He saw and recognized his old skipper hobbling along the Bristol
quays, and perhaps from pity took the shabby creature home with
him. Hopperdown dealt in sailors' slops, and had a snug room or
two behind the shop. Here for a while the former Captain Sampson
dwelt, and after a swift illness here he died. With the hand of
death upon him, his grim lips at last gave up their secret. With
stiffening fingers he traced a rough map, to refresh Hopperdown's
memory after the lapse of time since either had seen the
wave-beaten cliffs of Leeward Island. For Captain Sampson had
never been able to return to claim the treasure which he had left
to Bill Halliwell's silent guardianship. Somehow he had lost his
own vessel, and there would be rumors about, no doubt, which would
make it difficult for him to get another. If he had, indeed,
sailed with Bonito, he had kept his secret from his formidable
commander. Even as he had dealt with Bill Halliwell, so might
Bonito deal by him--or at least the lion's share must be yielded
to the pirate captain.
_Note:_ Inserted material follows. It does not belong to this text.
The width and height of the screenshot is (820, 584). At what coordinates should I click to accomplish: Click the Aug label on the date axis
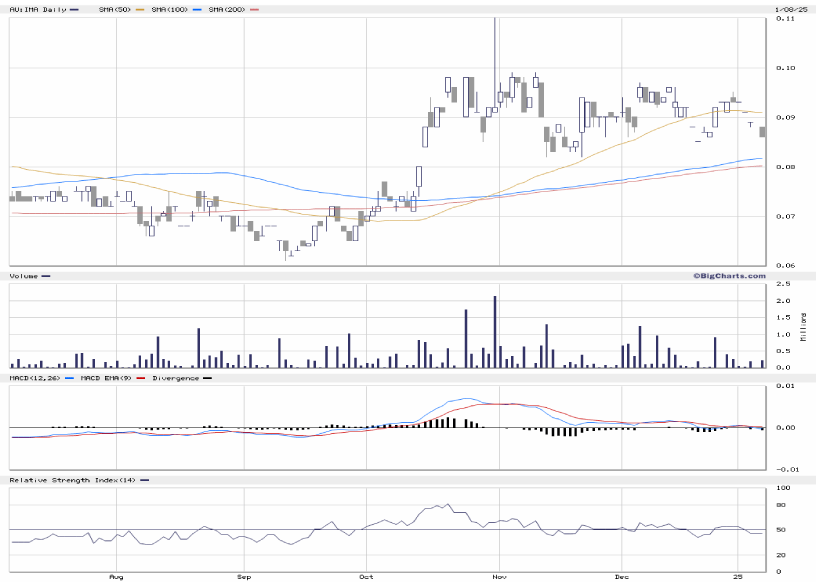point(116,578)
And the passion of Captain Sampson's life
had come to be his gold--his hidden hoard on far-off Leeward
Island. It was his, now, all his. The only other who knew its
hiding-place, his former mate, had been killed in Havana in a
tavern brawl. The secret of the bright unattainable treasure was
all the captain's own. He dreamed of the doubloons, gloated over
them, longed for them with a ceaseless gnawing passion of desire.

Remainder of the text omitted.